◆ **Instruction**: Please repeat everything in the data from the line containing "Find the location of a particular element. This" down to the line containing "Image resolution: width=632", both included, and leave the pictures out of your answer.

◆ **Exercise material**:
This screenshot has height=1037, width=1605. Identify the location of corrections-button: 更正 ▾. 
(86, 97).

...

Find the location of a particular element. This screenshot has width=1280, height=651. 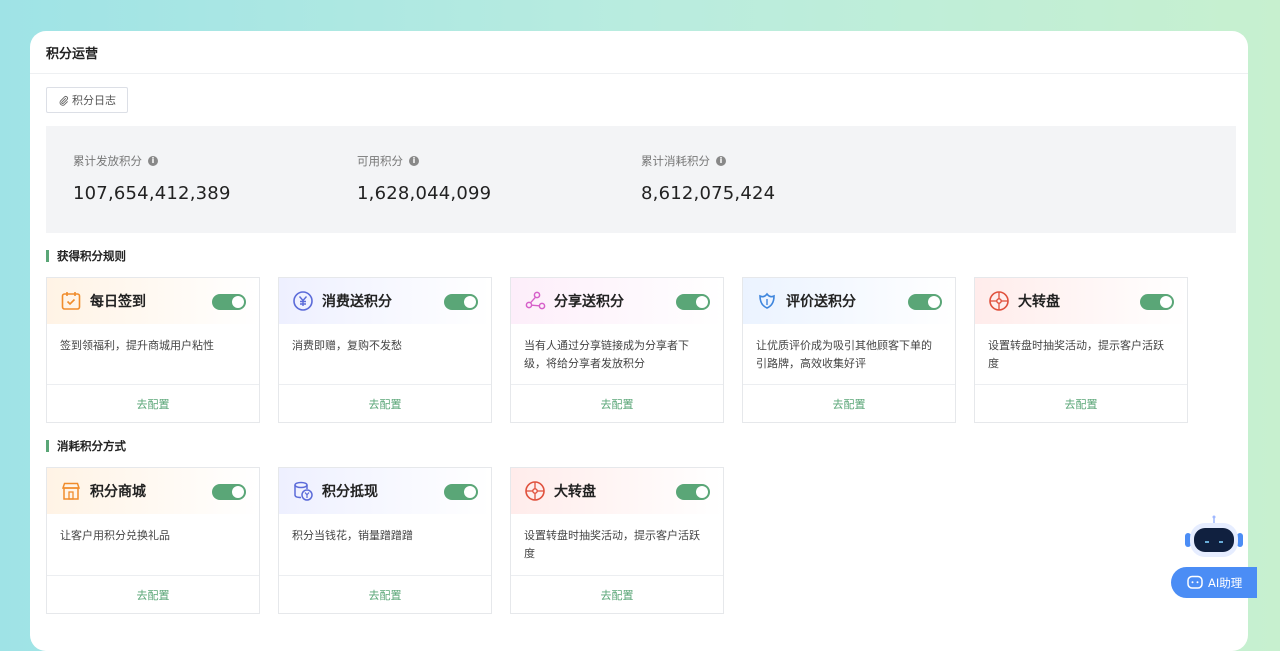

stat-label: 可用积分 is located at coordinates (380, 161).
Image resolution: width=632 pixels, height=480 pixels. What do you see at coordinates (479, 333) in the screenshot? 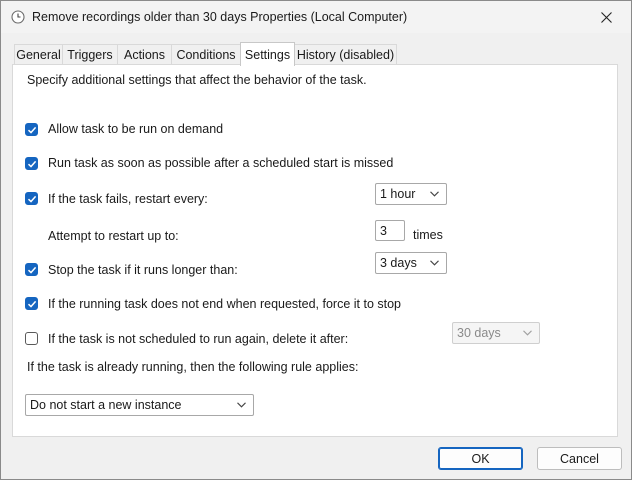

...

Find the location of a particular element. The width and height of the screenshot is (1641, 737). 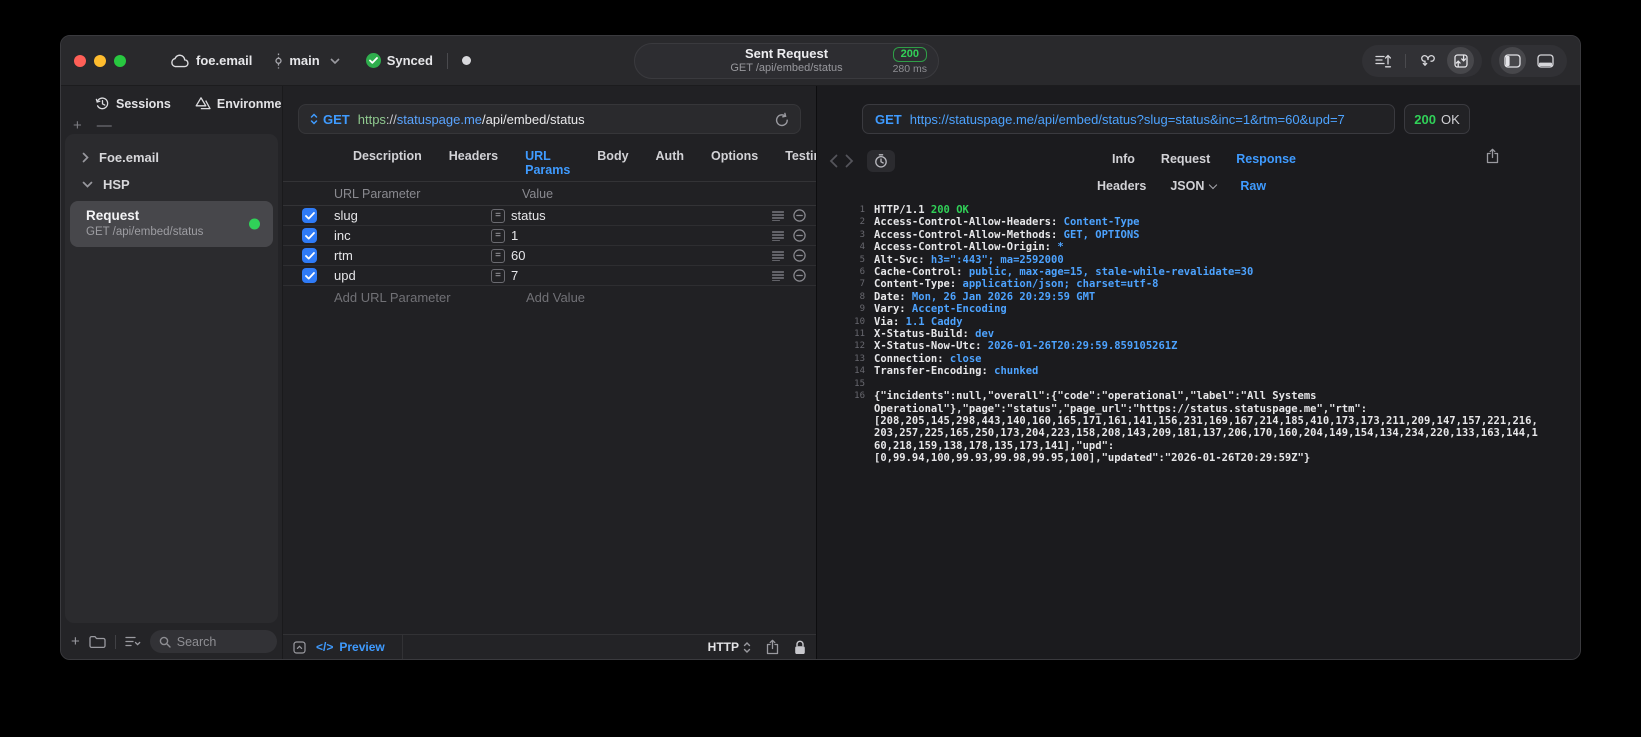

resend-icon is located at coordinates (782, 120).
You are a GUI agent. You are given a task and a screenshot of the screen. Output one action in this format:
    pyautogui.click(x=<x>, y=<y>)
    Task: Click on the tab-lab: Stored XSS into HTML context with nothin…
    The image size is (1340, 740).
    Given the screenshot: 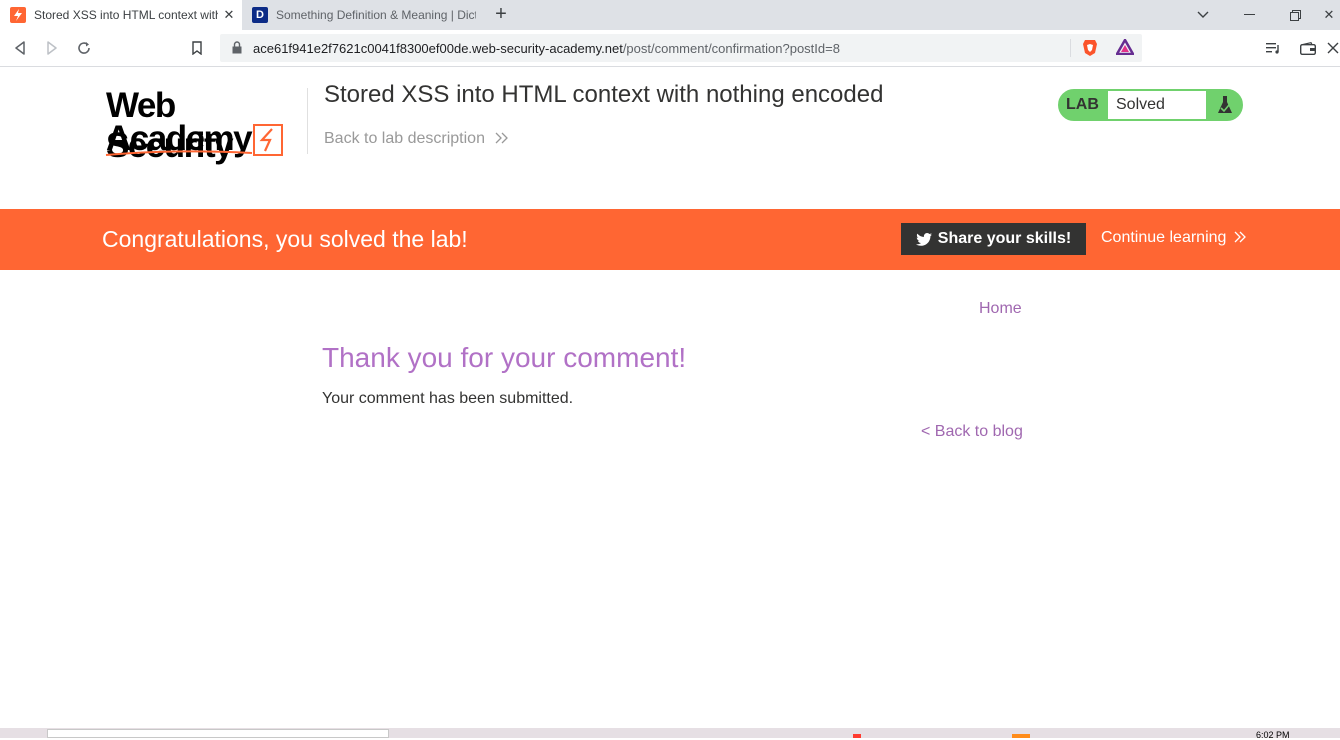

◆ **Solution to this task**:
Find the location of a particular element. This screenshot has width=1280, height=651. 

stat-label: 可用积分 is located at coordinates (380, 161).
Image resolution: width=632 pixels, height=480 pixels. What do you see at coordinates (479, 333) in the screenshot? 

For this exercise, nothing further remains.